No actual figures were included, certainly not $200 billion.
So how did Kudlow respond when confronted with these developments?
On ABC’s “This Week,” he denied that he’d ever touted an agreement on the $200 billion figure, saying that it was just “a number that interests the president a lot.”
This is hardly the only time the administration has been confused about the facts, or its own position.
On Sunday, Treasury Secretary Steven Mnuchin and Trade Representative Robert Lighthizer offered somewhat mixed messages on what was expected to happen with tariffs going forward. Mnuchin said the United States was “putting the trade war on hold”; Lighthizer emphasized that tariffs remain on the table.
In Beijing earlier this month, divisions between the free-trader and protectionist wings of the U.S. delegation exploded, with the White House trade adviser Peter Navarro reportedly shouting and cursing at Mnuchin after being excluded from a meeting.
Trump himself is not exactly helping to make the administration’s message more coherent.
A month ago, the Commerce Department imposed harsh penalties on Chinese telecom giant ZTE, which U.S. officials determined had not complied with a previous settlement over illicit sales to Iran and North Korea. Trump’s FBI director, the nation’s top counterintelligence official and the Defense Department have likewise warned that ZTE phones may pose a cybersecurity threat.
But then this past week, Trump bizarrely declared that he was hoping to reverse these U.S. actions. “Too many jobs in China lost,” Trump tweeted. “Commerce Department has been instructed to get it done!”
In subsequent days, Trump and his underlings have offered muddled and at times contradictory guidance about the motivation behind this change of heart, and what actual policy adjustments it might entail.
More broadly, this administration often doesn’t seem to realize that its stated goals regarding China are at some level schizophrenic, if not mutually exclusive.
The administration has said it wants better investment terms for U.S. companies in China, for instance, which means that U.S. multinational companies would be more likely to move more of their supply chains to China. It would also lead more capital to flow from the United States to China. As the Financial Times’ Lucy Hornby points out, these developments would be at odds with Trump’s goal of reducing our goods trade deficit with China.
So why can’t the administration get its act together? Why do officials keep publicly undermining themselves and their colleagues?

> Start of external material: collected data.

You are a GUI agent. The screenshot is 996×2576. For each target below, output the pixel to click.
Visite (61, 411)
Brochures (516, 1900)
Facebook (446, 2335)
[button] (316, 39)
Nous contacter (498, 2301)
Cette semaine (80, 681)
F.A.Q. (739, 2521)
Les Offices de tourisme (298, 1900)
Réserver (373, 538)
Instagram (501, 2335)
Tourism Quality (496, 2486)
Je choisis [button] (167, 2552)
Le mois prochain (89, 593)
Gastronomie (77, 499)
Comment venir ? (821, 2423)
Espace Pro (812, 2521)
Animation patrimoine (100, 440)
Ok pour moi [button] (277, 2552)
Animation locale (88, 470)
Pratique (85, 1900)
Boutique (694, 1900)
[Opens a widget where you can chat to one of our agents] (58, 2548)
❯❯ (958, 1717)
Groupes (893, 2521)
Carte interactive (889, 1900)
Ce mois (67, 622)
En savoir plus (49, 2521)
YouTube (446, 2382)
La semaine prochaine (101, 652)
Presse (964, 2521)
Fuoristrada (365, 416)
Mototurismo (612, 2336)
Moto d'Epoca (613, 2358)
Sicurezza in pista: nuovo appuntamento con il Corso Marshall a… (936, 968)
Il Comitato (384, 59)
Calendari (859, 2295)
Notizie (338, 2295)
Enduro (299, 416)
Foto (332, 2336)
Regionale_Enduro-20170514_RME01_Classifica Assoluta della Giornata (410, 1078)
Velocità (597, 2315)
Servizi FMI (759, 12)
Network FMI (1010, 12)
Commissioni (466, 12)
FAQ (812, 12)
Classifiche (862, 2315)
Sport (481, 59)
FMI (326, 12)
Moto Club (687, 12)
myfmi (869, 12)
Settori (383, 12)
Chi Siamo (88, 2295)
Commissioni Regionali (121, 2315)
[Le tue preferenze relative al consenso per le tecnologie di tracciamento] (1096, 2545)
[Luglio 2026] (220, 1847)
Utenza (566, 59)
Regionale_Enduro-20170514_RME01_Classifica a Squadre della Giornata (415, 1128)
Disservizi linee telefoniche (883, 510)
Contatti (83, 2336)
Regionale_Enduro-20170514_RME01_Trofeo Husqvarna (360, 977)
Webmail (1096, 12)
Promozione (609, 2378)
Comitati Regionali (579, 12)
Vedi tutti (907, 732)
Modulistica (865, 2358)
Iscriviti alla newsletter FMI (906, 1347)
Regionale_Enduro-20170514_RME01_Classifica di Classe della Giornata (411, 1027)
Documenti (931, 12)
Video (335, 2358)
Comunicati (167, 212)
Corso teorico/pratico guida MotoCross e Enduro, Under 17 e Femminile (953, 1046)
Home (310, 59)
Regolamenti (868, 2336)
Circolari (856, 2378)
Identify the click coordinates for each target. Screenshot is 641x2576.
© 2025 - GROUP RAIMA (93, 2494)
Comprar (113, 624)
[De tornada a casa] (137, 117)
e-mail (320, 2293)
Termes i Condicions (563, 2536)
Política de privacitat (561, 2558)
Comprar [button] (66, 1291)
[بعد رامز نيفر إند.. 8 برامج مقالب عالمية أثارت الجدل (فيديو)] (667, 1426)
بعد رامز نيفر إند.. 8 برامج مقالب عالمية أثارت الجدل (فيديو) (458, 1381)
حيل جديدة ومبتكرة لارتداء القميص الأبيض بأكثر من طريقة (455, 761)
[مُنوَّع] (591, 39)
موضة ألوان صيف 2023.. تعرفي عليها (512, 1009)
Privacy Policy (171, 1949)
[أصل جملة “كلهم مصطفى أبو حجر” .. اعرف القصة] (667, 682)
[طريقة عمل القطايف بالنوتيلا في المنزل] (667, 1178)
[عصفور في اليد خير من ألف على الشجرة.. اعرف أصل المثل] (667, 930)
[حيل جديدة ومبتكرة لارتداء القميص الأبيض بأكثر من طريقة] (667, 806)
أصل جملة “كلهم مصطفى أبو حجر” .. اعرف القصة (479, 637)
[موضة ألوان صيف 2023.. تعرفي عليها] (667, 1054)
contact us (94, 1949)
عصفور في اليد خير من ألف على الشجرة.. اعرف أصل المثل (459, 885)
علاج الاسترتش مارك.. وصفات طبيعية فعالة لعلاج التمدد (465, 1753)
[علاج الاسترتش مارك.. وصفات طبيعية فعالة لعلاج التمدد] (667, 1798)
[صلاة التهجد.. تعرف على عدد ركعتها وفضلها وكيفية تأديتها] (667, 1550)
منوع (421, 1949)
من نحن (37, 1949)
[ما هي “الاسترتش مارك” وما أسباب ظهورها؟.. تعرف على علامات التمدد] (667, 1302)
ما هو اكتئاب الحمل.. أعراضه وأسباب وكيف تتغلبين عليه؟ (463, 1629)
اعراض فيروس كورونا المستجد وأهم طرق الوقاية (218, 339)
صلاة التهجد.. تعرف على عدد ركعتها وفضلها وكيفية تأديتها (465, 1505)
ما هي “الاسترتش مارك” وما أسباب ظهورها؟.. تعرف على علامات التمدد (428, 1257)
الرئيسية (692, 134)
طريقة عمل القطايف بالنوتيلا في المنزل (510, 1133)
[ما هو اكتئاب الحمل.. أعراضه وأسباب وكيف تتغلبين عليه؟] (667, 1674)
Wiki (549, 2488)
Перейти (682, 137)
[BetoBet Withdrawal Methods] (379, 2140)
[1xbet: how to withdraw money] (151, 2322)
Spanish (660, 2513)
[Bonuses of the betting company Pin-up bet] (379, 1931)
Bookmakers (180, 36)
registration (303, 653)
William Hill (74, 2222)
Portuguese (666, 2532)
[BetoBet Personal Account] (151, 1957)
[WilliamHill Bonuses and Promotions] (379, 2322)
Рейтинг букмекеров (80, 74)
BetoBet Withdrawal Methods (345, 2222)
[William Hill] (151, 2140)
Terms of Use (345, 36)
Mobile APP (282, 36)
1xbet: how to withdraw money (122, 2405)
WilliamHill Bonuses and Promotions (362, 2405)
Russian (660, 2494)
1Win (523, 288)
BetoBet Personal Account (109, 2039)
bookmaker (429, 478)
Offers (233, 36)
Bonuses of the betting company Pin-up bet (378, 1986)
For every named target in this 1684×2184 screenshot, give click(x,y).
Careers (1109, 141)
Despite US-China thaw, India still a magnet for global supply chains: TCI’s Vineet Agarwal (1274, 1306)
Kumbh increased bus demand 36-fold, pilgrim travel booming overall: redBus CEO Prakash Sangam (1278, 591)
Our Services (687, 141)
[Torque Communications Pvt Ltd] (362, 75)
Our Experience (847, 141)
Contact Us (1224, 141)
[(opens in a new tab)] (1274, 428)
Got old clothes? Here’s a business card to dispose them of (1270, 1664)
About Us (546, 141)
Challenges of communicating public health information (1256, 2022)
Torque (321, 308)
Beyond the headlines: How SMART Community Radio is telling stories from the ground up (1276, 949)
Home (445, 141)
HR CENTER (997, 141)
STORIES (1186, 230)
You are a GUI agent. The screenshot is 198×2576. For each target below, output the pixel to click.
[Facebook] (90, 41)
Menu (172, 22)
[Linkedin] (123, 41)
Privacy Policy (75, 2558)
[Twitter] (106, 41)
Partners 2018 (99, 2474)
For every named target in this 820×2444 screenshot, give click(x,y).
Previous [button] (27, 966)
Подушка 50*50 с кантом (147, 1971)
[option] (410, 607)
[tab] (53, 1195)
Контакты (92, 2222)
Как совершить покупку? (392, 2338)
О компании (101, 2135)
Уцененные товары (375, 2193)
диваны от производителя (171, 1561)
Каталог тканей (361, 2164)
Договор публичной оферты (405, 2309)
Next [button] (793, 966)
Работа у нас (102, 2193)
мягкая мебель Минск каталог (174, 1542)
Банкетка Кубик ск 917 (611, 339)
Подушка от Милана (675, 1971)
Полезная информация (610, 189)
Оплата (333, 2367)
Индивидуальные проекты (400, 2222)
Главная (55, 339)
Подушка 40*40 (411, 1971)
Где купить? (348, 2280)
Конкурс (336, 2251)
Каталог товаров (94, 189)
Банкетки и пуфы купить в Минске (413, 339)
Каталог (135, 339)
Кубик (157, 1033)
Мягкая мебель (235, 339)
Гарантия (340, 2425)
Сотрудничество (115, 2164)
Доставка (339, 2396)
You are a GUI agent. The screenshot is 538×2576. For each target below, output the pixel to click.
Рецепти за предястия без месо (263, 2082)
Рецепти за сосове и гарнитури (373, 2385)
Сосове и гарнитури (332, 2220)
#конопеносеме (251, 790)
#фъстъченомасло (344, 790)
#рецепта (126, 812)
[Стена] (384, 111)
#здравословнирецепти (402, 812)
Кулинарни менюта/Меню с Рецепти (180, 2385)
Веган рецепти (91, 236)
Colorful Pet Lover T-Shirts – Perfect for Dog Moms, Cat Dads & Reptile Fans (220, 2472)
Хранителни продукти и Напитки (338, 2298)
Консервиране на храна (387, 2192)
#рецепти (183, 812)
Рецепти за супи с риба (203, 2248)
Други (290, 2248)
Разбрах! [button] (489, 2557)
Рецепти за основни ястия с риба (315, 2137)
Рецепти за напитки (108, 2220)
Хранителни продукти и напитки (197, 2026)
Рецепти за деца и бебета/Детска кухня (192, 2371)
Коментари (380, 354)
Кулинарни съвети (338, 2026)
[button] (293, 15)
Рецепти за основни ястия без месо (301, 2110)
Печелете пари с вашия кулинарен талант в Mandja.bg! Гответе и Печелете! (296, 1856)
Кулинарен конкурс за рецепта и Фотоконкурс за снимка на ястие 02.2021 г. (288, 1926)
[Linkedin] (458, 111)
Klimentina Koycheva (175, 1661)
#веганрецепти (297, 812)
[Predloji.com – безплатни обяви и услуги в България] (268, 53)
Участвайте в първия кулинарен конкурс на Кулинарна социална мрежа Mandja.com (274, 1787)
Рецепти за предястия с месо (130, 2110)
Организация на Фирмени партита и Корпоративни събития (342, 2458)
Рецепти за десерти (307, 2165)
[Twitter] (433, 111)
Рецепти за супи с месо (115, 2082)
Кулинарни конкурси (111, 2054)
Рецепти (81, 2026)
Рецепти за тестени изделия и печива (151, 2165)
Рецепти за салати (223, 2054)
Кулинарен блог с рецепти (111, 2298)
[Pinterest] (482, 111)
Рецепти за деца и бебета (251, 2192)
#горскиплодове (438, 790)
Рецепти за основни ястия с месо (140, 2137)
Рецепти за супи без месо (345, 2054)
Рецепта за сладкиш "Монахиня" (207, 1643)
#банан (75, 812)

At core, the problem is that Trump’s trade agenda is deeply confused, which enables cacophony and cattiness.
During the 2016 election, Trump was obsessed with the idea that our trade deals were “unfair,” part of his broader campaign message attempting to scapegoat foreigners for all the nation’s ills.
Trump’s evidence was that we had a big trade deficit, which meant we were “losing.” Deficits, however, are not inherently bad, nor necessarily a sign of “unfair” trade. They’re a function of lots of other broader macroeconomic factors, like savings and investment.
But no matter.
All Trump understood was that voters liked the story he was telling. So rather than taking the time to learn about our actual complaints regarding China’s trade policy (primarily, intellectual property theft), or how we could deal with them (through multilateral pressure, such as the Trans-Pacific Partnership that Trump killed), Trump fixated on deficits. The part of the story that sold with the public.
Meanwhile, the people in charge of executing Trump’s trade policy became prisoners of Trump’s fairy tale, doomed to try to solve a problem that doesn’t exist rather than the one that does.